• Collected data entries
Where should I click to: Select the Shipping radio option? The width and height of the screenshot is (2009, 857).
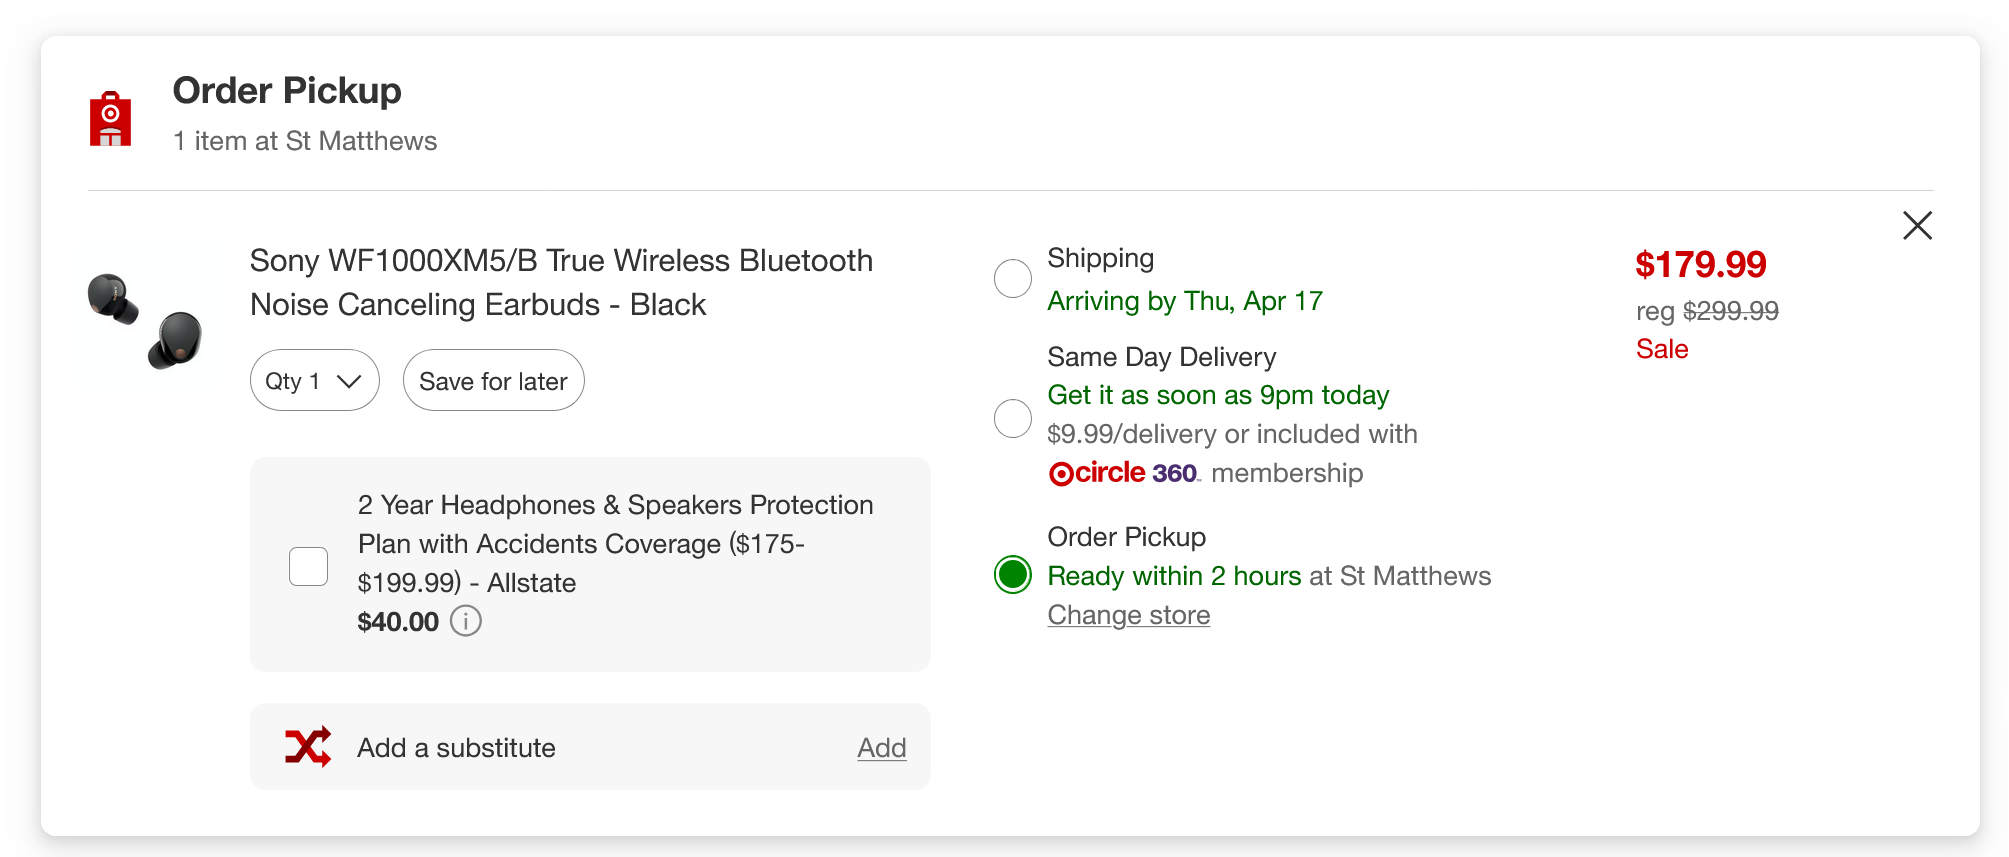tap(1013, 279)
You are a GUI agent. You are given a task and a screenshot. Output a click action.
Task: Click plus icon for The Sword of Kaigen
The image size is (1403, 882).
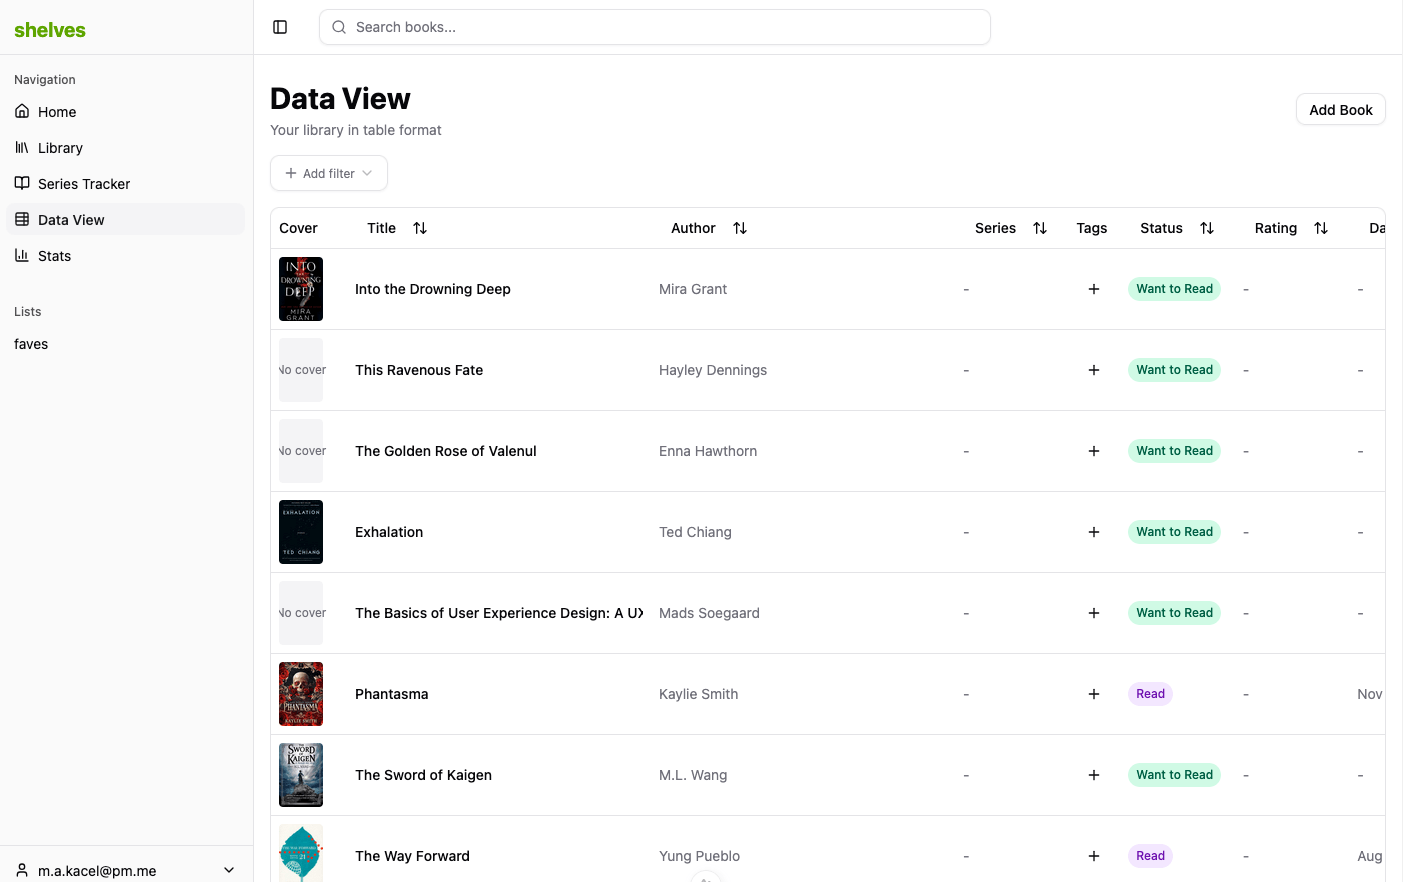tap(1094, 775)
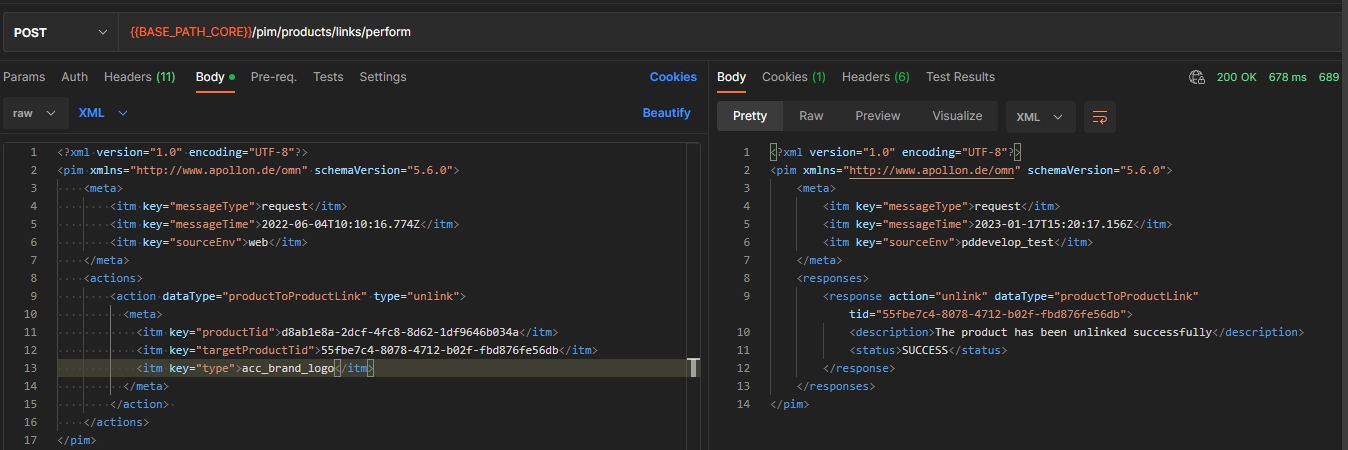Open the request Params tab
Viewport: 1348px width, 450px height.
click(x=25, y=77)
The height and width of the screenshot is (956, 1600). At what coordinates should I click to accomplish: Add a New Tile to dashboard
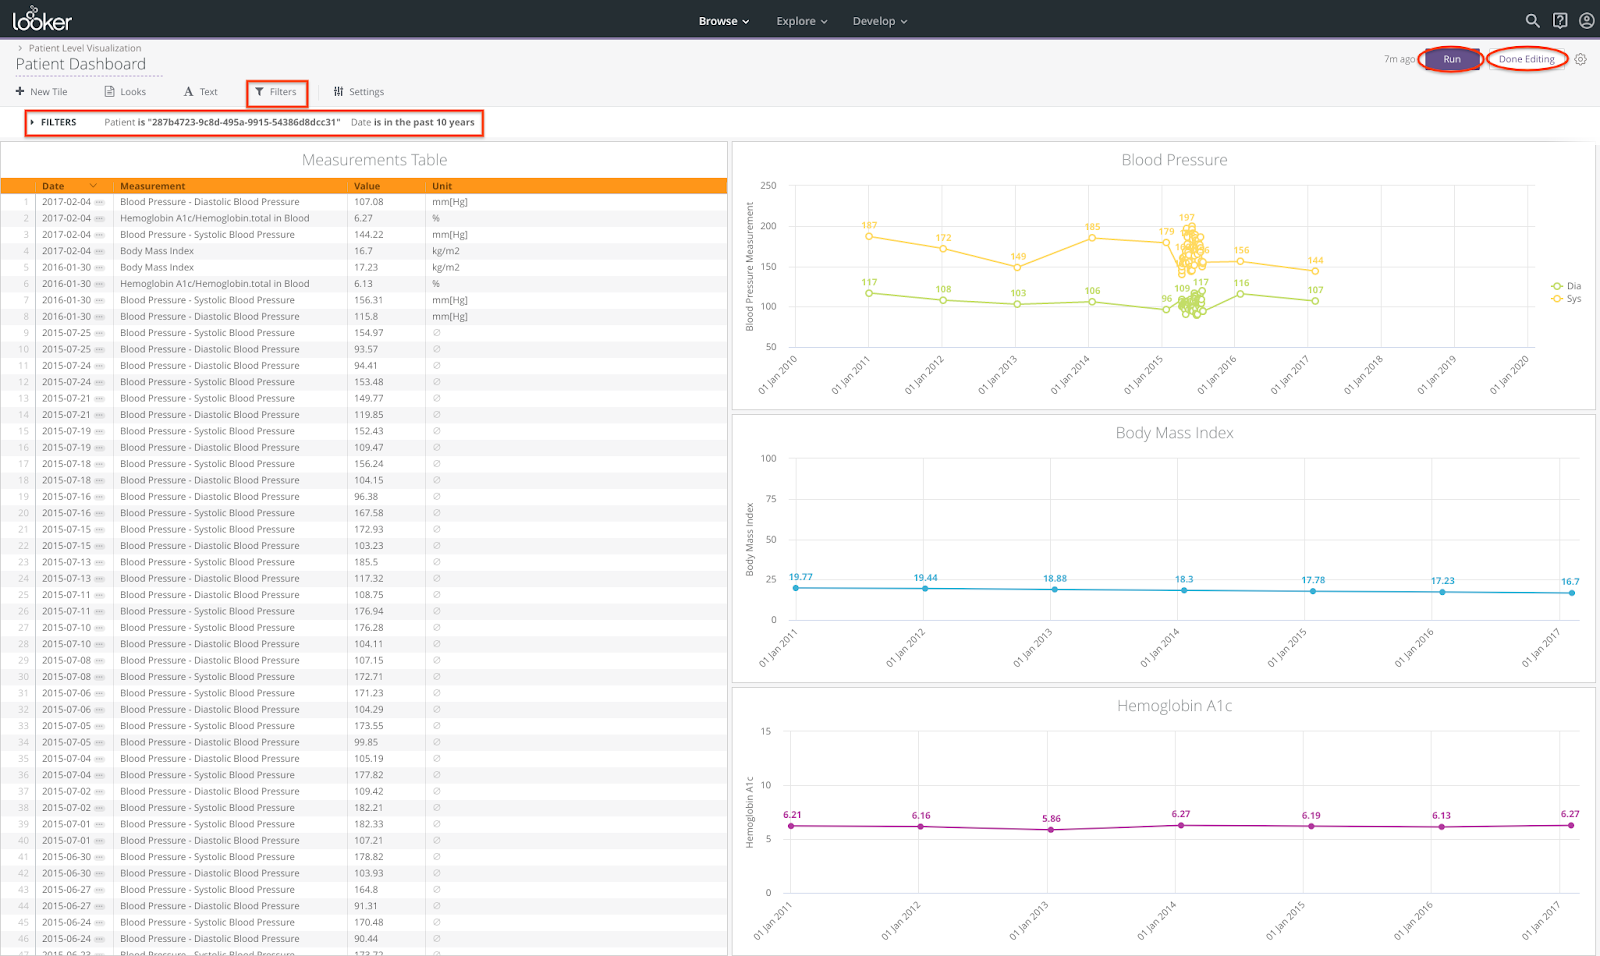pyautogui.click(x=42, y=92)
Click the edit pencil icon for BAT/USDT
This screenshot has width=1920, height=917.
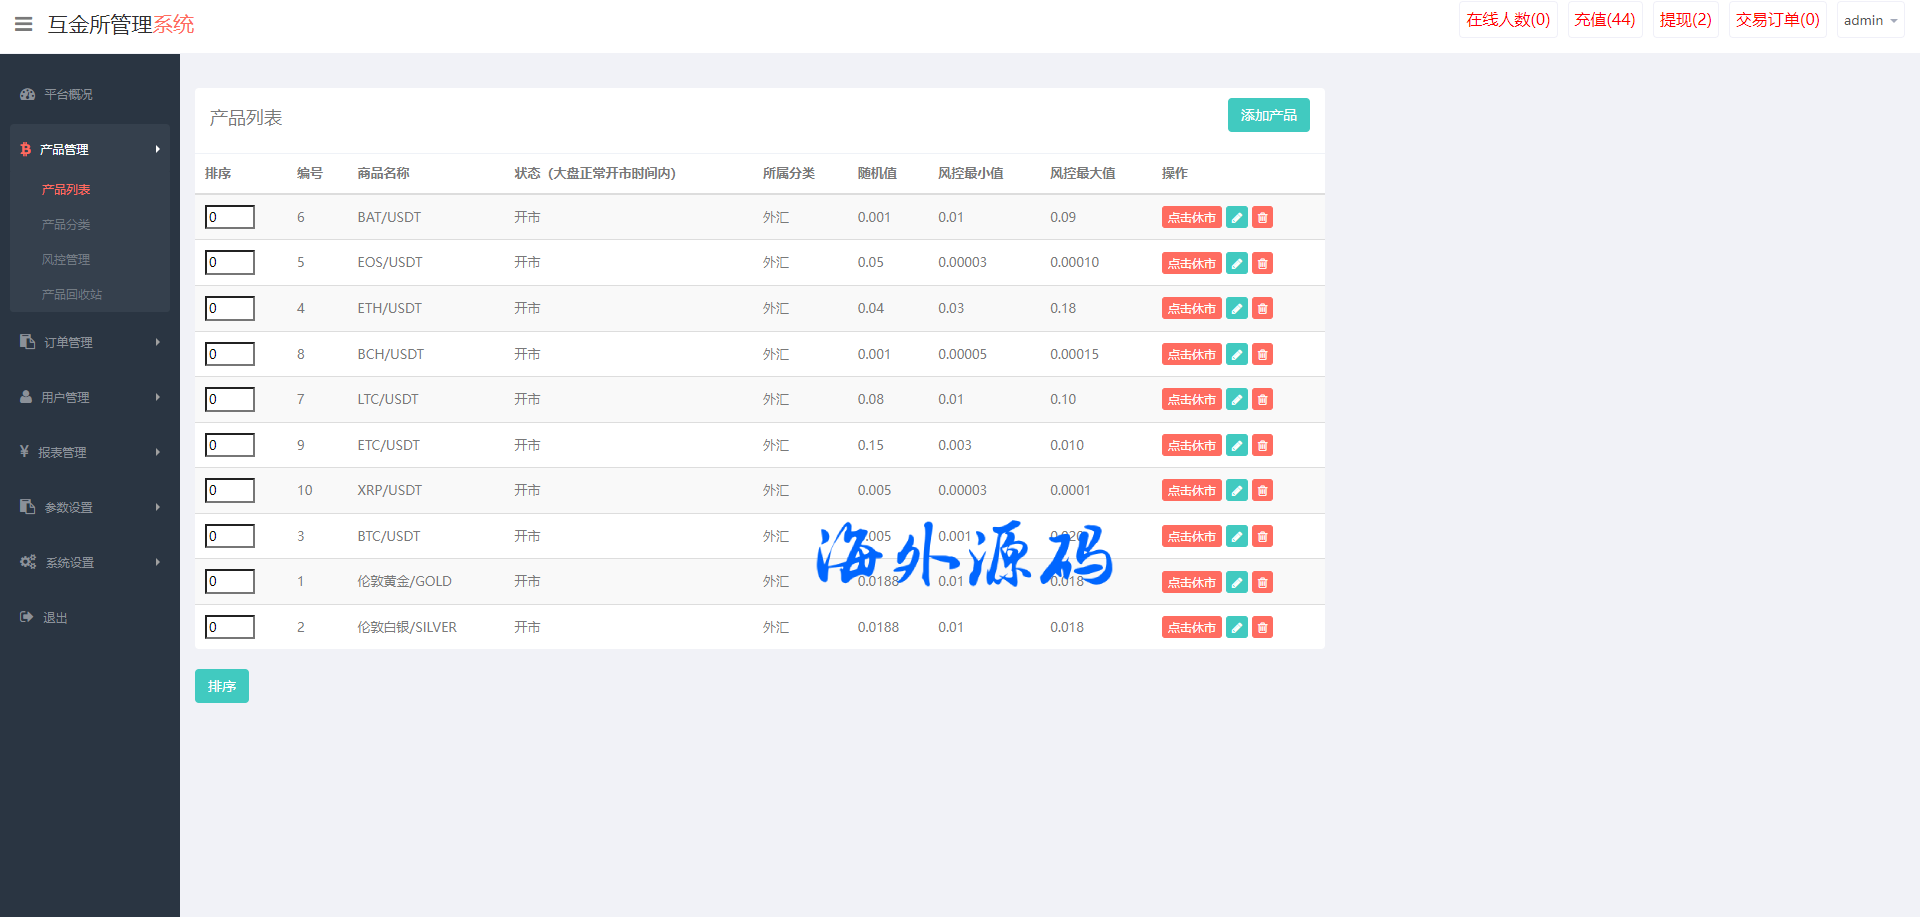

• TASK TO COMPLETE
Nothing but the lines from the one with "The height and" through the end of the entries above, both included, should be set down, exactly and without pictures.

• SOLUTION FOR THIS EXERCISE
The height and width of the screenshot is (956, 1600). At what coordinates should I click to accomplish: Add a New Tile to dashboard
pyautogui.click(x=42, y=92)
Click the edit pencil icon for BAT/USDT
This screenshot has width=1920, height=917.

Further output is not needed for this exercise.